> [Exercise requirements] Only the lines from the one with "Viewport: 1770px width, 792px" through the last line of the records below belong in your answer, reproduced exactly and with the pictures left out.

> [Given records]
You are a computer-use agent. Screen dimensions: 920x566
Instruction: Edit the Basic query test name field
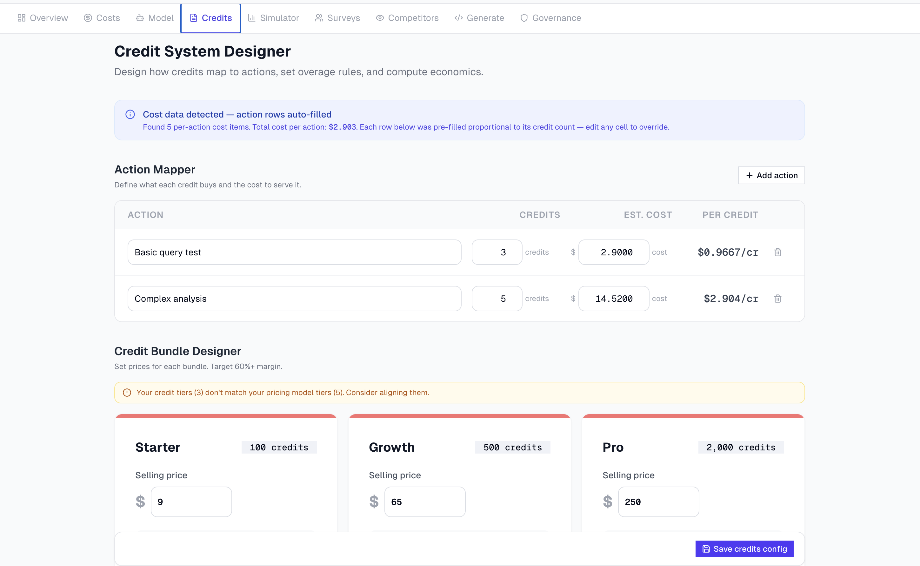point(294,252)
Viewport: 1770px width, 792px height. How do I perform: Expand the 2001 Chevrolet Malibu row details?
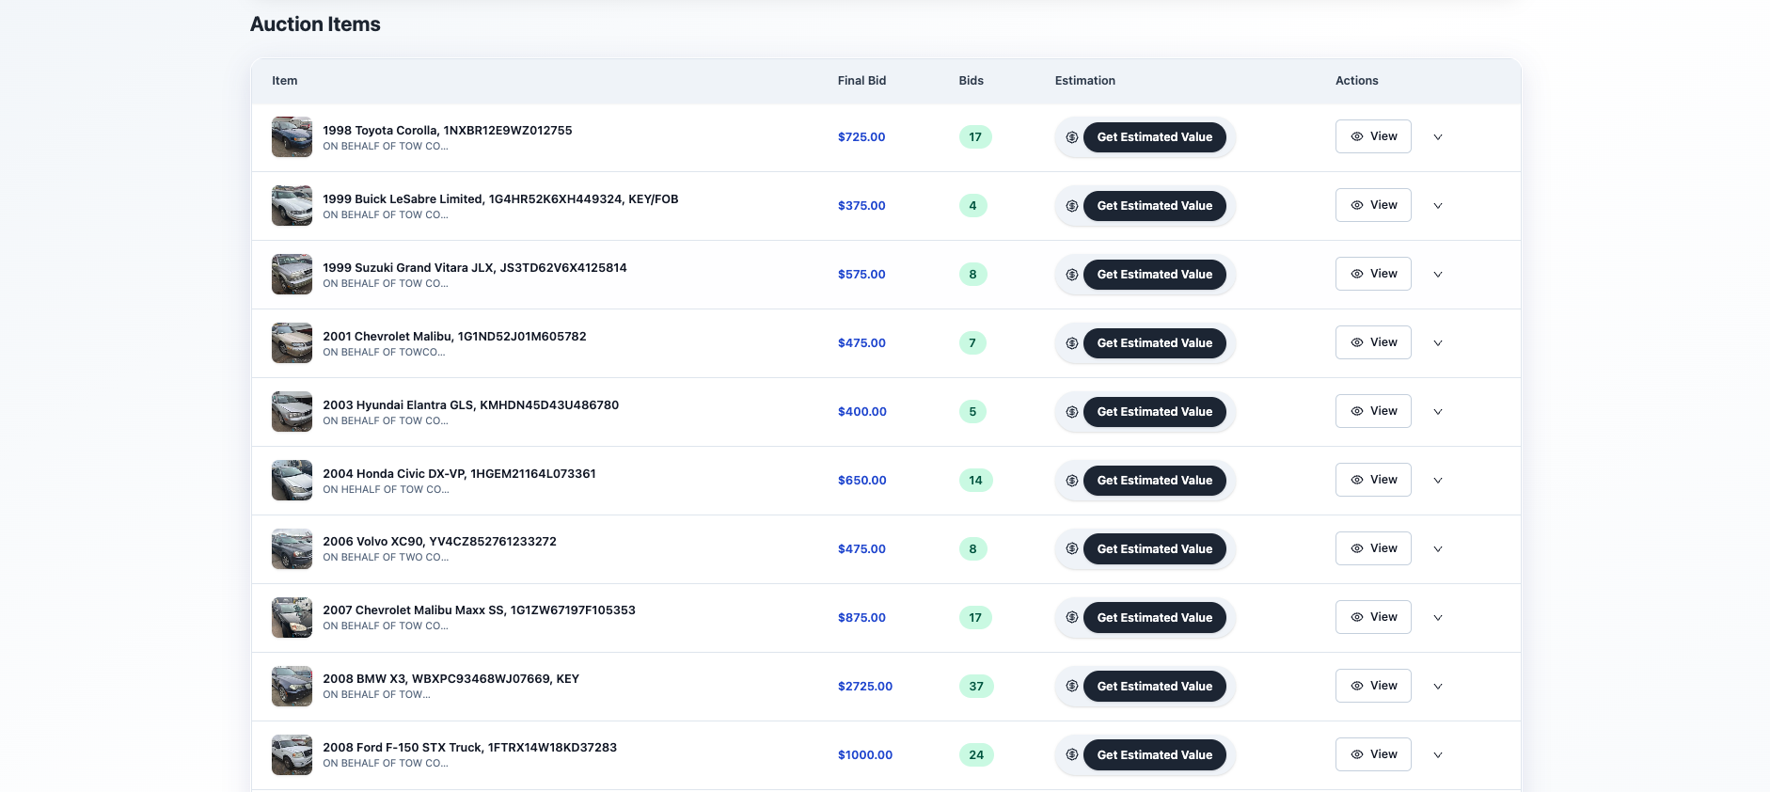(1437, 343)
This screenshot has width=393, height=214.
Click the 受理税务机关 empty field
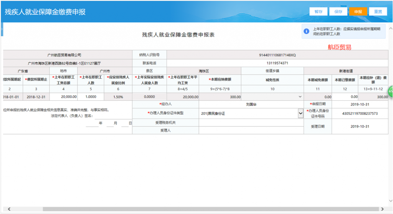coord(251,123)
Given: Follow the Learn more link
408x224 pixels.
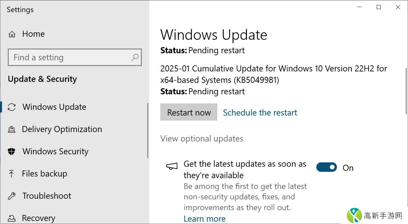Looking at the screenshot, I should (x=205, y=219).
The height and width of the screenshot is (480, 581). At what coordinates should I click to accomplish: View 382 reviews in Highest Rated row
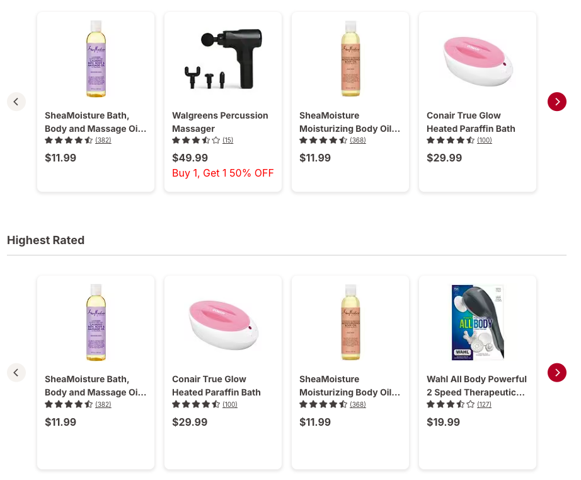103,404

> [Answer box]
Viewport: 1770px width, 792px height. How do I perform: Expand the 2001 Chevrolet Malibu row details?
(1437, 343)
This screenshot has width=393, height=214.
Click the 受理税务机关 empty field
coord(251,123)
Given: Follow the Learn more link
408x224 pixels.
Looking at the screenshot, I should (x=205, y=219).
The height and width of the screenshot is (480, 581). At what coordinates should I click to accomplish: View 382 reviews in Highest Rated row
103,404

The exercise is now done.